* _Task to carry out_
Copy out verbatim the records between the line containing "Go to previous day with double-left arrows" and the line containing "pos(671,564)", inclusive, and nothing else.

* _Provided information_

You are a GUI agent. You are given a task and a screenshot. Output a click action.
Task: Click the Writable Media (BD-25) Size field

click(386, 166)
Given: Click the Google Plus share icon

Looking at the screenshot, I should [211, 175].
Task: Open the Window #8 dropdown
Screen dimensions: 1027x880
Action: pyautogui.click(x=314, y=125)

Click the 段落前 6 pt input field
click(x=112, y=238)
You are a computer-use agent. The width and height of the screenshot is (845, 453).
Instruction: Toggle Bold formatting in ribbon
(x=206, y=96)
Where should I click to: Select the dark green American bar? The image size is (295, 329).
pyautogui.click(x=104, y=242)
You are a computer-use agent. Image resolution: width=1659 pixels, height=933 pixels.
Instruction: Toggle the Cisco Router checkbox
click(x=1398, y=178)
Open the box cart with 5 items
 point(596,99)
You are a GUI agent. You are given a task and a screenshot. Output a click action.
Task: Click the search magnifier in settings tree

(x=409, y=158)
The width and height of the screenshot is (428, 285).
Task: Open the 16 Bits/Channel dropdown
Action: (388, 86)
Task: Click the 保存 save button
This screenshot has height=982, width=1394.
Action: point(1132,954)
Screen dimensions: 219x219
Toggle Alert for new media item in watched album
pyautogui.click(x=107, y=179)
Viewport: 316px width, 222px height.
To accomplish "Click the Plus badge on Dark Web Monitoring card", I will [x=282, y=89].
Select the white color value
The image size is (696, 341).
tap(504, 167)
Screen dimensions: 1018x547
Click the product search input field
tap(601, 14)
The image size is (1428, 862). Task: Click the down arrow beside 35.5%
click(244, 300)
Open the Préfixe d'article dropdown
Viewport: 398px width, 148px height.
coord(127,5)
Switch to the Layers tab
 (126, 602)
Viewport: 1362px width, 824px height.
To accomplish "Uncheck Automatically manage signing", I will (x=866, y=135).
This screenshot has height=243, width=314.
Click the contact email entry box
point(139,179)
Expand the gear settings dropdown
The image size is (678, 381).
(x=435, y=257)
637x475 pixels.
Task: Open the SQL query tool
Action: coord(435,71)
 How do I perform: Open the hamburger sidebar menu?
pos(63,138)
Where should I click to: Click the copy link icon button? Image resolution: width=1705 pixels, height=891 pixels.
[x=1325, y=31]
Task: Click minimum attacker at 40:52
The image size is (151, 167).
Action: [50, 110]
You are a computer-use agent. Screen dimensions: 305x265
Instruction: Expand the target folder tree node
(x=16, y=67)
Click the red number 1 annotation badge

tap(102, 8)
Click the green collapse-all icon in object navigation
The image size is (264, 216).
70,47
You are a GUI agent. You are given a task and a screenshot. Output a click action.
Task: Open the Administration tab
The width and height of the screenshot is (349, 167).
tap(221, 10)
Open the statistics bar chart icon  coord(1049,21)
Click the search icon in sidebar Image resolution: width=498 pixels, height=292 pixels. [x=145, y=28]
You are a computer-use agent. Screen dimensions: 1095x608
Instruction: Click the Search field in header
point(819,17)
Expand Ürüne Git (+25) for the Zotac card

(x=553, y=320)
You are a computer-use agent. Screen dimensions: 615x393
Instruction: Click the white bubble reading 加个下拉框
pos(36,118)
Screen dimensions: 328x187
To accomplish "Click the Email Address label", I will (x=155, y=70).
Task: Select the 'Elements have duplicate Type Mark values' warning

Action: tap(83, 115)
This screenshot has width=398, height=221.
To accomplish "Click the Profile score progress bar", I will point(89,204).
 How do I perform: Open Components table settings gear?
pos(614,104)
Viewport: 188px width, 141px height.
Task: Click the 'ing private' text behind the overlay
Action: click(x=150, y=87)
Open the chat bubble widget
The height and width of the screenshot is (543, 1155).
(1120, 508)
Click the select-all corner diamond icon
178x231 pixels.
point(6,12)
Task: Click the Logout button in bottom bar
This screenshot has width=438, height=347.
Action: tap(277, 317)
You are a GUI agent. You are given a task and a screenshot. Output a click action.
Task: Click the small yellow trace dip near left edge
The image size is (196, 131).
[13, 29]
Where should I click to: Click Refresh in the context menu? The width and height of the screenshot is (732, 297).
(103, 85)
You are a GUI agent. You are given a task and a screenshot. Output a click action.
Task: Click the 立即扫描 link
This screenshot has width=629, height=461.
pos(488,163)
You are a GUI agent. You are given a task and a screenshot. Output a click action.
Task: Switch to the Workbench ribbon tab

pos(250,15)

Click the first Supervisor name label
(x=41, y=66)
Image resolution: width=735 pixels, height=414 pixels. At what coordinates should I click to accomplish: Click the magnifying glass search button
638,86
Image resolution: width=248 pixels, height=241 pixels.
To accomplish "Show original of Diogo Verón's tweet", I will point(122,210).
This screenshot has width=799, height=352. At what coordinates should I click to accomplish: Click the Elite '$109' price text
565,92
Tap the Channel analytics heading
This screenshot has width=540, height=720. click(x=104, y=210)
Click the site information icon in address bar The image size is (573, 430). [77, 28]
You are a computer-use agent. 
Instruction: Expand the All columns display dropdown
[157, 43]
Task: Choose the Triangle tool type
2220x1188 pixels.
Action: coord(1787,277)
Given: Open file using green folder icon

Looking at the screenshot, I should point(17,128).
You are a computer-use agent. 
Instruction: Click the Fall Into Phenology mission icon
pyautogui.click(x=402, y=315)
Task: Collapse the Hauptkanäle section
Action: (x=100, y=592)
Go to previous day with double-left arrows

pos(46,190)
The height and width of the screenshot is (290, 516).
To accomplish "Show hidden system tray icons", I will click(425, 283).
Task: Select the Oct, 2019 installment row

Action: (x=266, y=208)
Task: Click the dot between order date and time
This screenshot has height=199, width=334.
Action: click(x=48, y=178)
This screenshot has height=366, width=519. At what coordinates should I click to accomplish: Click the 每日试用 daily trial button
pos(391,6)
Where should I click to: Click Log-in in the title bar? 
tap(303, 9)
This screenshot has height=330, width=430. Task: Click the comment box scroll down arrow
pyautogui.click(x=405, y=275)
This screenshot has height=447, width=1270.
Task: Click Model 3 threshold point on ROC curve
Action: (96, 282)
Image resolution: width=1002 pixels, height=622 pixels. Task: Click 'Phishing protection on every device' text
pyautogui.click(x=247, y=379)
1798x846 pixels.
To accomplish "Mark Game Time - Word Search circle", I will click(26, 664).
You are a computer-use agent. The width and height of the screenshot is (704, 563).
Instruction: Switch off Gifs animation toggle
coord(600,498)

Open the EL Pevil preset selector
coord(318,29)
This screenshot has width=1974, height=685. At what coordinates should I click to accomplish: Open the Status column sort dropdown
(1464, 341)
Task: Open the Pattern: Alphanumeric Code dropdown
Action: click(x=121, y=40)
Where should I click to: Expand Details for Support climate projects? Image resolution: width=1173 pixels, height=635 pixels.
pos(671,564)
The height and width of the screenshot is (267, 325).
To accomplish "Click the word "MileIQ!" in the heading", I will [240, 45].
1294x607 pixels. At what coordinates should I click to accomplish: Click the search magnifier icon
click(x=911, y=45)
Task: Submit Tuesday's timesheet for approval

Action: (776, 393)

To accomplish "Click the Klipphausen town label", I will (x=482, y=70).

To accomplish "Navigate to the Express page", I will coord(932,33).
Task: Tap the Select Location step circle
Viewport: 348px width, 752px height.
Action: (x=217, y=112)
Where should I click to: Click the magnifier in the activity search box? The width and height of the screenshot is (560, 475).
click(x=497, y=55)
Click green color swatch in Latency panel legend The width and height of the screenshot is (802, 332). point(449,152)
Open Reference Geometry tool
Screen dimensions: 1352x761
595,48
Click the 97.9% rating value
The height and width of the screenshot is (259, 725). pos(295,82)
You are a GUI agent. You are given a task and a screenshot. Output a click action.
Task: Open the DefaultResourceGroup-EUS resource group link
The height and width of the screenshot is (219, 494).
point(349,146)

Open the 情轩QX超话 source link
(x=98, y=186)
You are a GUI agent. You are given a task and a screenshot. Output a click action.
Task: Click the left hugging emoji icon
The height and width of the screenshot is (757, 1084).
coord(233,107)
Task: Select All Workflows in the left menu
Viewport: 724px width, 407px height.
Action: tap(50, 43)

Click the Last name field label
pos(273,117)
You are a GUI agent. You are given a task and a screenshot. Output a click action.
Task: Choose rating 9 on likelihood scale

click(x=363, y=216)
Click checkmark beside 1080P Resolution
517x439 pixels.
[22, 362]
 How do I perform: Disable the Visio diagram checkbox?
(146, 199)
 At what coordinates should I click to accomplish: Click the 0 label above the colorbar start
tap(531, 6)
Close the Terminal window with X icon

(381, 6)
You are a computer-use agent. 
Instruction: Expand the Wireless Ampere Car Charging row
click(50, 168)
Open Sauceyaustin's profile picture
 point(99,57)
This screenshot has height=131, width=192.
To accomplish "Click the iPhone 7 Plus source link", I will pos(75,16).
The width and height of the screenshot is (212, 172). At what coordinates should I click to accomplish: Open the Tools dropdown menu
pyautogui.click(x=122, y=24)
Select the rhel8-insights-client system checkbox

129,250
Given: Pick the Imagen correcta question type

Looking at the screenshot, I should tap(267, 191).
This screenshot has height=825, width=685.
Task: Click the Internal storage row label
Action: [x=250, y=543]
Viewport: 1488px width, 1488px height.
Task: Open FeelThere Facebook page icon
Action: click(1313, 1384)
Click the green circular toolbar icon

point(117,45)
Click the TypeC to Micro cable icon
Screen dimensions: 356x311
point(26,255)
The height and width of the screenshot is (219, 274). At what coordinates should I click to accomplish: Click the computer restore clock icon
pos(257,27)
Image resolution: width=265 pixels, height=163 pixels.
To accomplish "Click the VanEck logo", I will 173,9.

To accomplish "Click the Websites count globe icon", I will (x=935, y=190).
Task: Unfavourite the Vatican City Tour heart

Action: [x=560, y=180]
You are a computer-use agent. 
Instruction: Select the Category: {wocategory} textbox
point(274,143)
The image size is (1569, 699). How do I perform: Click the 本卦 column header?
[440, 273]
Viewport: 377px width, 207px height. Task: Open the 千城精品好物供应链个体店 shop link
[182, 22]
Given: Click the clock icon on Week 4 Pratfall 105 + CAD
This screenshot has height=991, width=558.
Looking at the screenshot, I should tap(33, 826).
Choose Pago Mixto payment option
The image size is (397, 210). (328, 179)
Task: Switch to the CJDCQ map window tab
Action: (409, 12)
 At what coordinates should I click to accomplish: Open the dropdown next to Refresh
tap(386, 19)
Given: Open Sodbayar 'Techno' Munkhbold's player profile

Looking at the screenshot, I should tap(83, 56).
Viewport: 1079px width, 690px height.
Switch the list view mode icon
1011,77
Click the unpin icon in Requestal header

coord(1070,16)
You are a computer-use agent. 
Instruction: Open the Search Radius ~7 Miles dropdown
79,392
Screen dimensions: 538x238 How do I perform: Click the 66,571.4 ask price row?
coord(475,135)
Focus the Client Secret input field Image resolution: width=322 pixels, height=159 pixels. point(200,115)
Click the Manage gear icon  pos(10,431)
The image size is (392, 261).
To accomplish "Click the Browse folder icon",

* _Result of the exercise_
Go to previous day with double-left arrows

pos(46,190)
The height and width of the screenshot is (290, 516).
To accomplish "Show hidden system tray icons", I will click(425, 283).
Task: Select the Oct, 2019 installment row

Action: (x=266, y=208)
Task: Click the dot between order date and time
This screenshot has height=199, width=334.
Action: click(x=48, y=178)
This screenshot has height=366, width=519. At what coordinates should I click to accomplish: Click the 每日试用 daily trial button
pos(391,6)
Where should I click to: Click Log-in in the title bar? 
tap(303, 9)
This screenshot has height=330, width=430. Task: Click the comment box scroll down arrow
pyautogui.click(x=405, y=275)
This screenshot has height=447, width=1270.
Task: Click Model 3 threshold point on ROC curve
Action: (96, 282)
Image resolution: width=1002 pixels, height=622 pixels. Task: Click 'Phishing protection on every device' text
pyautogui.click(x=247, y=379)
1798x846 pixels.
To accomplish "Mark Game Time - Word Search circle", I will click(26, 664).
You are a computer-use agent. The width and height of the screenshot is (704, 563).
Instruction: Switch off Gifs animation toggle
coord(600,498)

Open the EL Pevil preset selector
coord(318,29)
This screenshot has width=1974, height=685. At what coordinates should I click to accomplish: Open the Status column sort dropdown
(1464, 341)
Task: Open the Pattern: Alphanumeric Code dropdown
Action: click(x=121, y=40)
Where should I click to: Expand Details for Support climate projects? Image resolution: width=1173 pixels, height=635 pixels.
pos(671,564)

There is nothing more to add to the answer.